From On Fictional Conventions:
Again and again, the modern reader may read a sentence like this: “Peter had already noticed a smiling, blue-eyed girl, with a bright, shingled head, slip in among the new-comers, suspected of being gate-crashers, who thronged the door.” Or the sentence may run: “Slim, lithe, and brown-eyed, with a delicate and fiery tan, Joan stood poised on the distant rock, about to dive.” There are a hundred other examples; but all habitually assume that the first thing that anybody notices about a woman is the colour of her eyes. Now, it is perfectly possible to be on tolerably intimate terms with a person for a long time and yet be unable to recall suddenly the colour of his or her eyes. And certainly nobody ever saw the colour of a stranger’s eyes all the way across a ball-room in Mayfair, a big studio in Chelsea, or the wide sands at Lido. One would suppose that a girl’s blue eyes were enormously big blue lanterns, and shone afar off like the green and red lanterns of a railway signal.

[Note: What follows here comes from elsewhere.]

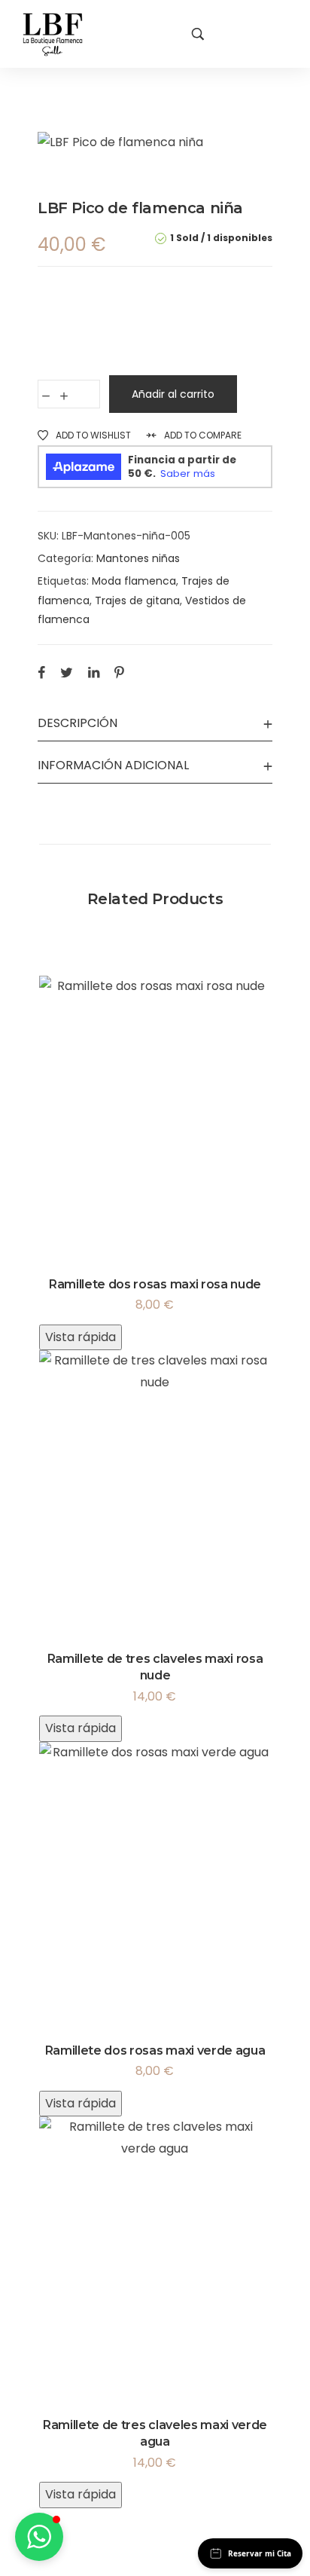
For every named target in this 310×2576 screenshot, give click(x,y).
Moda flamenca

I knew a lady, with a very hearty sense of humour, whose business it happened to be to write frankly conventional romances for the old frankly conventional Press, the Press that provided healthy but somewhat sentimental serials and novelettes. She got great fun out of her functions and she told me once that she had written a long serial romance, with a stately and tragic heroine, only to be told at the end that the public, or at least the publishers, insisted on a petite and sparkling heroine. With a noble calm, disdaining to alter a single incident in the whole narrative, she merely went through the manuscript, altering black eyes to blue eyes… Amanda’s large and shady hat grew less large and shady, and was turned up with a rose or something; her raiment grew less sweeping and severe; but nothing else needed any alteration. And it sometimes seems to me that many who write in the most revolutionary fashion write quite as much according to a revolutionary formula. They merely go through their own story and put in the terms which are supposed to make the heroine chic or distinguished, according to the momentary modern conventions of unconventionality. The heroine has no more real individuality, amid all the fuss of individualism, than the adaptable Amanda whose eyes turned so easily from black to blue.
If Homer had written a realistic description [of Helen of Troy], it would have seemed to us a rather vulgar description… But ages shall pass and civilizations shall perish, and time shall never turn the keen edge of that great indirect compliment, that older and wiser fashion of describing the effect and not the external instruments.